Work order - Start at the line below containing "Task: Select the Voted row percentage 50.50%" and stop at the line containing "Uncheck Stornovat rezervace s opcí checkbox". Repeat every line of that stretch exactly, and nothing outside it.

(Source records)
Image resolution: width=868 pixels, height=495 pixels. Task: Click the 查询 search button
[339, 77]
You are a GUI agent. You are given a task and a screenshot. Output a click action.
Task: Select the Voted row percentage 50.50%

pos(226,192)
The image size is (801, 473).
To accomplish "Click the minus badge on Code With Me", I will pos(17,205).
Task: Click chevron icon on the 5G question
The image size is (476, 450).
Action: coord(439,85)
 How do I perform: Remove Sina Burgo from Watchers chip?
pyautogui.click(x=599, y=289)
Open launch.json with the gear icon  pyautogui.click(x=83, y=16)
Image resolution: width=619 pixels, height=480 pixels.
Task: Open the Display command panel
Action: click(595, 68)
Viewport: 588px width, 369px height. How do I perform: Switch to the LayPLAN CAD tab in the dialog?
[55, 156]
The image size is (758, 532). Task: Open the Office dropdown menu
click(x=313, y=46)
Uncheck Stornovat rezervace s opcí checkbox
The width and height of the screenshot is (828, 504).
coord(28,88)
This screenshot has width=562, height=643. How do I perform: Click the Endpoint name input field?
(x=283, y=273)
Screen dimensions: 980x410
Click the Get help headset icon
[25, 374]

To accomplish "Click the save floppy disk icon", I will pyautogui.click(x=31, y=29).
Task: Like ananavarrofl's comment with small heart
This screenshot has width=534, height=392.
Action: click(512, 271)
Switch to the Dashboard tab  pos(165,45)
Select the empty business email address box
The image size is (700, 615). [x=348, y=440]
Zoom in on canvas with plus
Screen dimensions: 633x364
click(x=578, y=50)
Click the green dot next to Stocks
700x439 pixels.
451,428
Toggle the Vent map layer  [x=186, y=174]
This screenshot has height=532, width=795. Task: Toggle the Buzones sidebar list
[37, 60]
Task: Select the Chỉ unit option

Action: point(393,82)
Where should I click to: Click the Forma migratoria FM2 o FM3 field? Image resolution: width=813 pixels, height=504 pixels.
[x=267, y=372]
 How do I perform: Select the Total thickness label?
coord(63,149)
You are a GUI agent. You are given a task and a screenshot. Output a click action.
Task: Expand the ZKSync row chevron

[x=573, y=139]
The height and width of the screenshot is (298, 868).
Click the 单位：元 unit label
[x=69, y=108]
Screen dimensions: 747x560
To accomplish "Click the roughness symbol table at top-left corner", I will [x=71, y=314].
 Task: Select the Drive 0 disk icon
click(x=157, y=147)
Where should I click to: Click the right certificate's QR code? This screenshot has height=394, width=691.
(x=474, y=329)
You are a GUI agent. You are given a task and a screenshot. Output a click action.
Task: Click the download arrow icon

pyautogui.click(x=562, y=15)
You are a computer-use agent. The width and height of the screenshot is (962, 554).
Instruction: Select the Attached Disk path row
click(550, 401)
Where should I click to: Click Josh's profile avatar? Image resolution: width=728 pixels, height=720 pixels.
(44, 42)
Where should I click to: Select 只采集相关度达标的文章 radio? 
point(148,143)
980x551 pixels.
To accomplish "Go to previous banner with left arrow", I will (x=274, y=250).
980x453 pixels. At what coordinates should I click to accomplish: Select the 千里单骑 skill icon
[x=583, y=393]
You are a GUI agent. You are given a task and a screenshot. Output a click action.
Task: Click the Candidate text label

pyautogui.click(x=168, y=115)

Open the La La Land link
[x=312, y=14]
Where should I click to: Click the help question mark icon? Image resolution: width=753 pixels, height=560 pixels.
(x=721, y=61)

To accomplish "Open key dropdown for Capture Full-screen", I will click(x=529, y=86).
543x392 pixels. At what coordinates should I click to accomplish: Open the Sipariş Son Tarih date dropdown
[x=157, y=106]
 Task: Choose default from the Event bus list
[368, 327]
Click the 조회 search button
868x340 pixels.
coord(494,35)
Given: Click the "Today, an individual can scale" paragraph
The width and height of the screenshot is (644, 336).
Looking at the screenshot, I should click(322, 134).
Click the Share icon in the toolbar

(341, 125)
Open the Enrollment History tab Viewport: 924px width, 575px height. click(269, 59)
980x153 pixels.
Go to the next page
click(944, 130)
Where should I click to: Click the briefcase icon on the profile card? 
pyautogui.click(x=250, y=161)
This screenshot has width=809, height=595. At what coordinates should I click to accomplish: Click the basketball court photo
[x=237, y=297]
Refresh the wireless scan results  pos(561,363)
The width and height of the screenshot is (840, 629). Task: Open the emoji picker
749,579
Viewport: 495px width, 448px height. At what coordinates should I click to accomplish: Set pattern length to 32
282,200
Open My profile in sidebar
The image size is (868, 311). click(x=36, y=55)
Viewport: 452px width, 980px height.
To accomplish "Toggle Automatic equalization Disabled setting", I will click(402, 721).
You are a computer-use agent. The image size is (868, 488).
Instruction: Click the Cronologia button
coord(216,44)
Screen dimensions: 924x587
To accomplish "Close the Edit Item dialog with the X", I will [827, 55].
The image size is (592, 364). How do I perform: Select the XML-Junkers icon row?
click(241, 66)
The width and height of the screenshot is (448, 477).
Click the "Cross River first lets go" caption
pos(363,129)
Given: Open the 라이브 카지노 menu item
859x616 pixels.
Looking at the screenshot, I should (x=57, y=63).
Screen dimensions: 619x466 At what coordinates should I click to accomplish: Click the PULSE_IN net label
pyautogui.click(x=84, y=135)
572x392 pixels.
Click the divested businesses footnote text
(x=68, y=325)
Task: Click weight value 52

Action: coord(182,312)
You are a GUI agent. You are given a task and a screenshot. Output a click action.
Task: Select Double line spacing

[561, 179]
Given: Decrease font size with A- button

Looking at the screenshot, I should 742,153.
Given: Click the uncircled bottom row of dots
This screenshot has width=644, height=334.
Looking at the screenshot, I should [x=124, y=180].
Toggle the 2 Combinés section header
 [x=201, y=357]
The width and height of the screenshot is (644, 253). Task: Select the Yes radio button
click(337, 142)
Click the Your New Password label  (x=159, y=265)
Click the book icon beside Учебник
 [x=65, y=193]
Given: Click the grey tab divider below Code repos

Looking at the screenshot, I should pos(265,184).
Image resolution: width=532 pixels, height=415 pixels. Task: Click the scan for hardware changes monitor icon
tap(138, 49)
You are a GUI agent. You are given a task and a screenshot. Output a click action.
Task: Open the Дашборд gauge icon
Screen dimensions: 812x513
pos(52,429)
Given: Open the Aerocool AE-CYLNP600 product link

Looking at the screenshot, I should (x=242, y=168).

Answer to this problem -
Task: Select the Voted row percentage 50.50%

pos(226,192)
The image size is (801, 473).
To accomplish "Click the minus badge on Code With Me", I will pos(17,205).
Task: Click chevron icon on the 5G question
The image size is (476, 450).
Action: coord(439,85)
 How do I perform: Remove Sina Burgo from Watchers chip?
pyautogui.click(x=599, y=289)
Open launch.json with the gear icon  pyautogui.click(x=83, y=16)
Image resolution: width=619 pixels, height=480 pixels.
Task: Open the Display command panel
Action: click(595, 68)
Viewport: 588px width, 369px height. How do I perform: Switch to the LayPLAN CAD tab in the dialog?
[55, 156]
The image size is (758, 532). Task: Open the Office dropdown menu
click(x=313, y=46)
Uncheck Stornovat rezervace s opcí checkbox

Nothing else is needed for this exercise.